Un secreto en la gastronomía de Camprovín es la gran calidad de sus frutales, es por ello, que en los viñedos, intercalados entre las cepas, existen diversas variedades de frutales como: cerezos, melocotoneros, manzanos, perales, almendros, etc. En otros lugares también hay nogales, avellanos y ciruelos. La mayoría de ellos siempre cultivados para autoconsumo.

 

«Una cosa que no sabe mucha gente, es la cantidad de cerezos que hay en Camprovín. Cuando alguien quiere plantar un árbol, siempre se pone de cerezas, que además son de una calidad excelente», explicó una vecina para el diario la rioja.

LOS CEREZOS

Dentro de los frutales destaca la fama que tienen las cerezas en Camprovín. Es un árbol autóctono de la zona al igual que el ciruelo.  En el monte se dan de forma natural los cerezos silvestres, no es extraño encontrarlos entre los pinos. En primavera cuando florecen, la masa verde y gris del monte de Camprovín está salpicada de puntos blancos de la flor ofreciendo un paisaje singular.

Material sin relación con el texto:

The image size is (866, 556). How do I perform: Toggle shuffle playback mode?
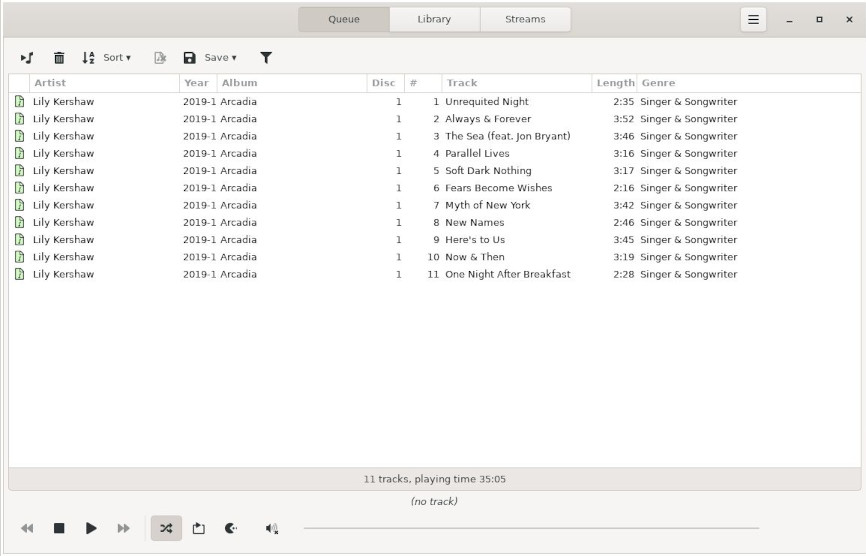(166, 528)
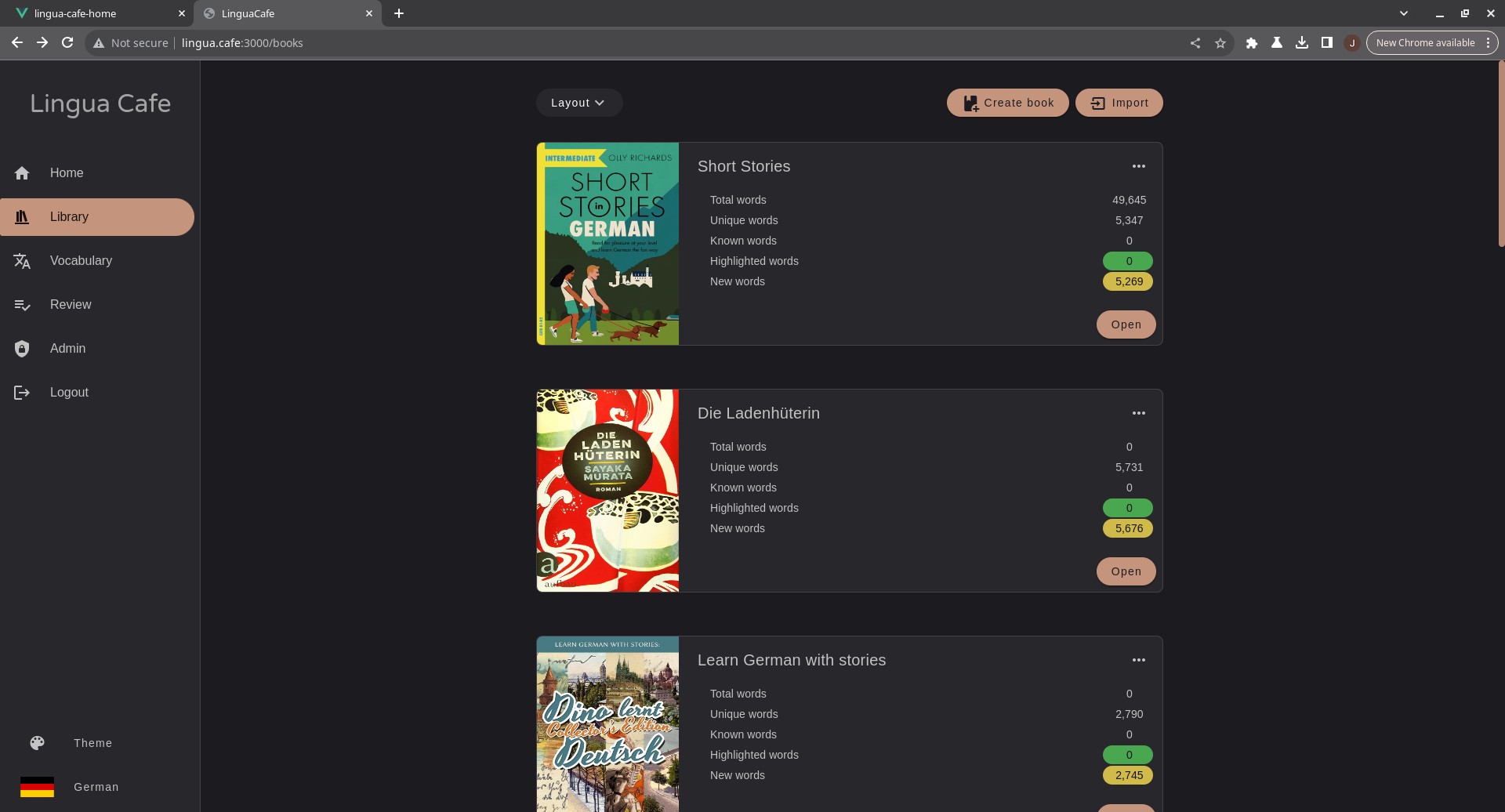Image resolution: width=1505 pixels, height=812 pixels.
Task: Click the Logout arrow icon
Action: click(x=22, y=393)
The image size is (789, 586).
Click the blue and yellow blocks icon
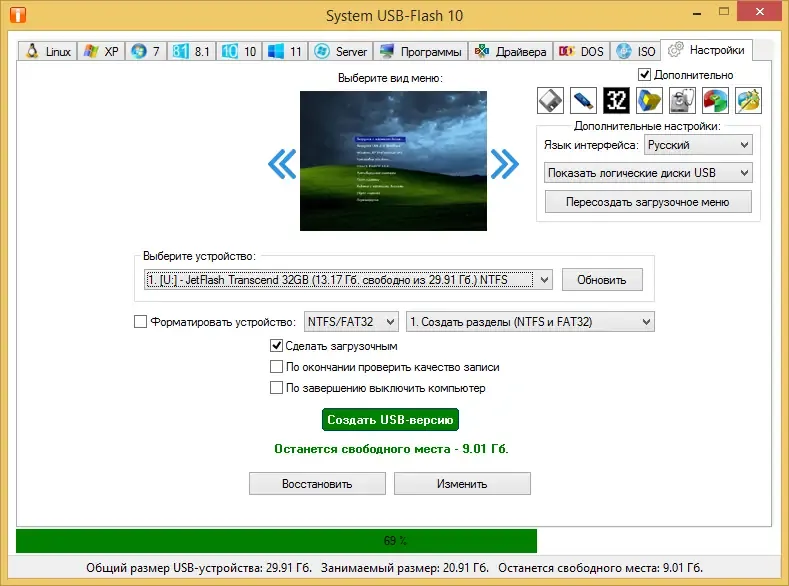click(x=649, y=100)
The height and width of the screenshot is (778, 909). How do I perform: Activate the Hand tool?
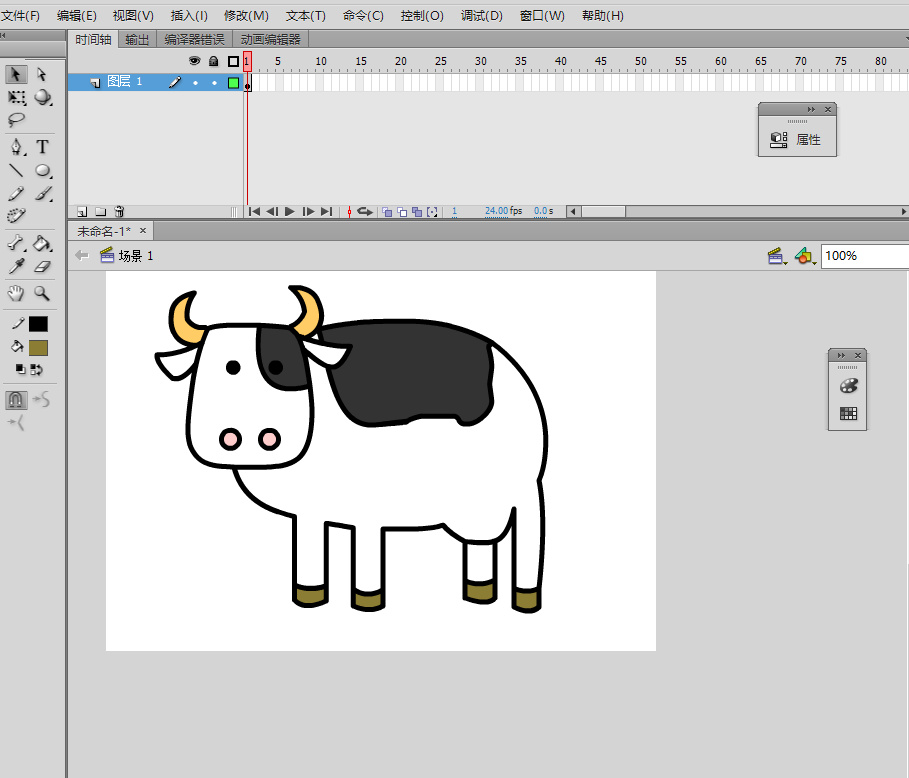(16, 293)
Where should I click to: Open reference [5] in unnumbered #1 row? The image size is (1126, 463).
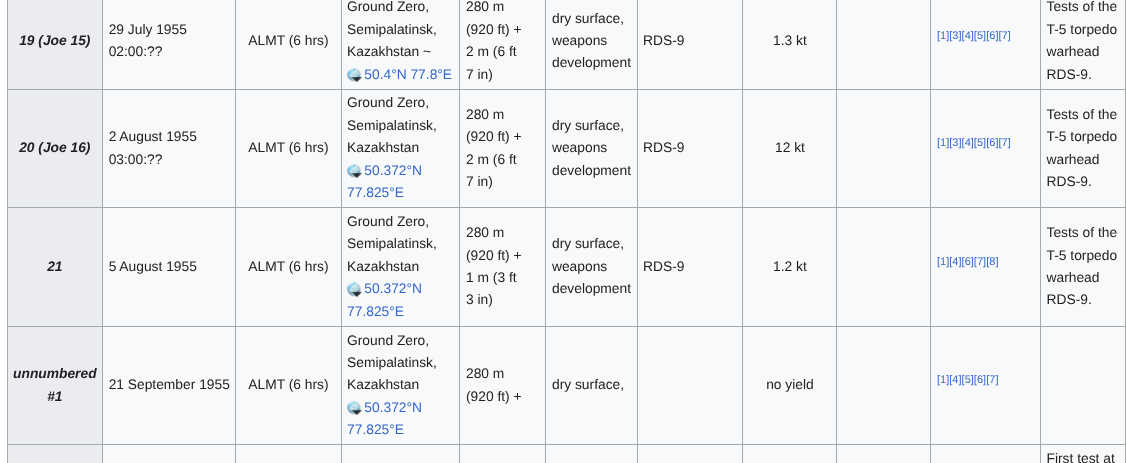(967, 380)
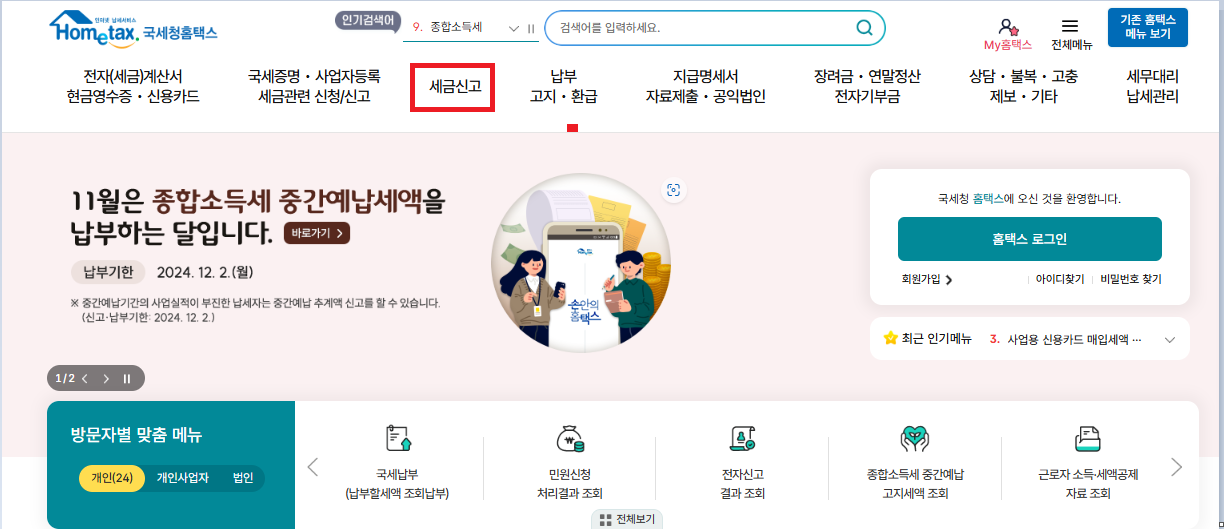Click the search magnifier icon

coord(865,28)
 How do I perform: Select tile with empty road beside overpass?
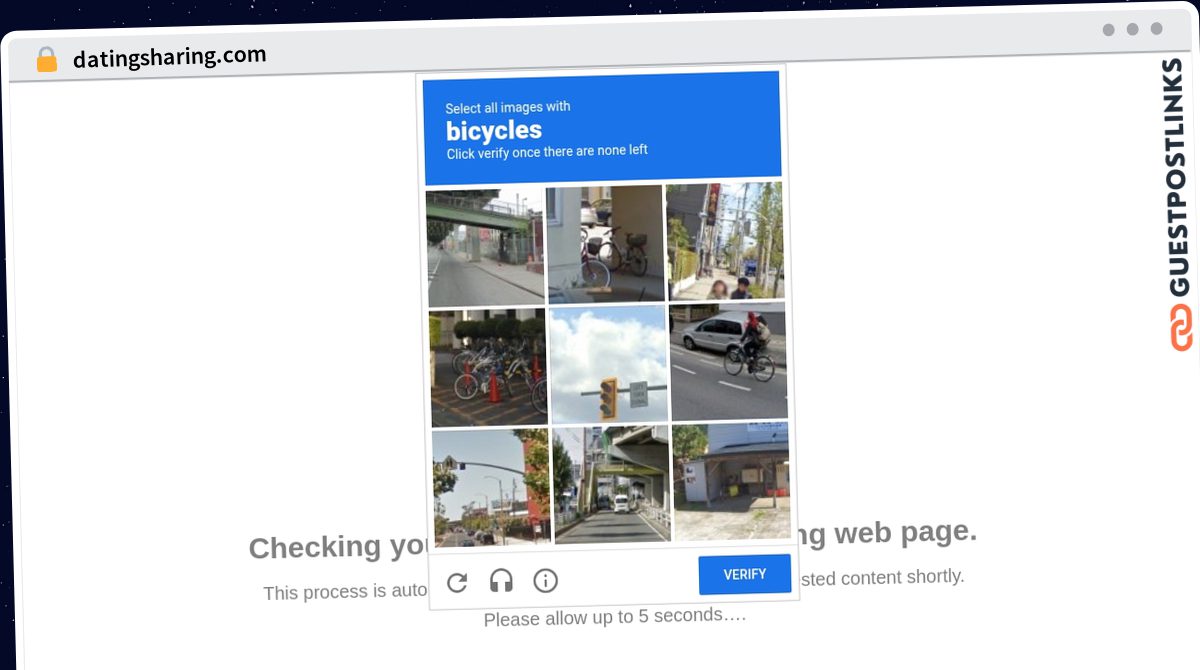486,247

El uso que se le ha dado al cultivo del cerezo a lo largo de las décadas ha ido variando. Al principio se vendía a las fábricas de conservas, hoy en día el que cultiva cerezos es para el autoconsumo.

Un vecino de la localidad nos cuenta que hay un paraje que se llama Valdecerezo.

 

ALMENDROS

Otro cultivo tradicional que podemos observar es el almendro. Existe una costumbre de llamarlo “árbol fanfarrón” ya que, es el primero en dar sus bellas flores y el último en entregar sus frutos. 

LOS CIRUELOS

A principios del siglo XX existió una gran demanda de la Ciruela Claudia Reina, había murcianos que venían a Camprovín para comprarlas y llevarlas al puerto de Bilbao y de allí transportarlas a Inglaterra y venderlas para realizar mermelada de ciruela.

Debido a este hecho, hoy en día podemos observar como en diferentes huertas del pueblo siguen rebrotando esos ciruelos de Claudia Reina, aunque ahora solo se consumen, ya no se venden.

 

Rutas cercanas

La Ruta Campus Pro Vinae, que recorre los viñedos de Camprovín pasa por esta choza, por lo que se puede convertir además de en un refugio para los/las labradores/as, en un refugio para las y los senderistas.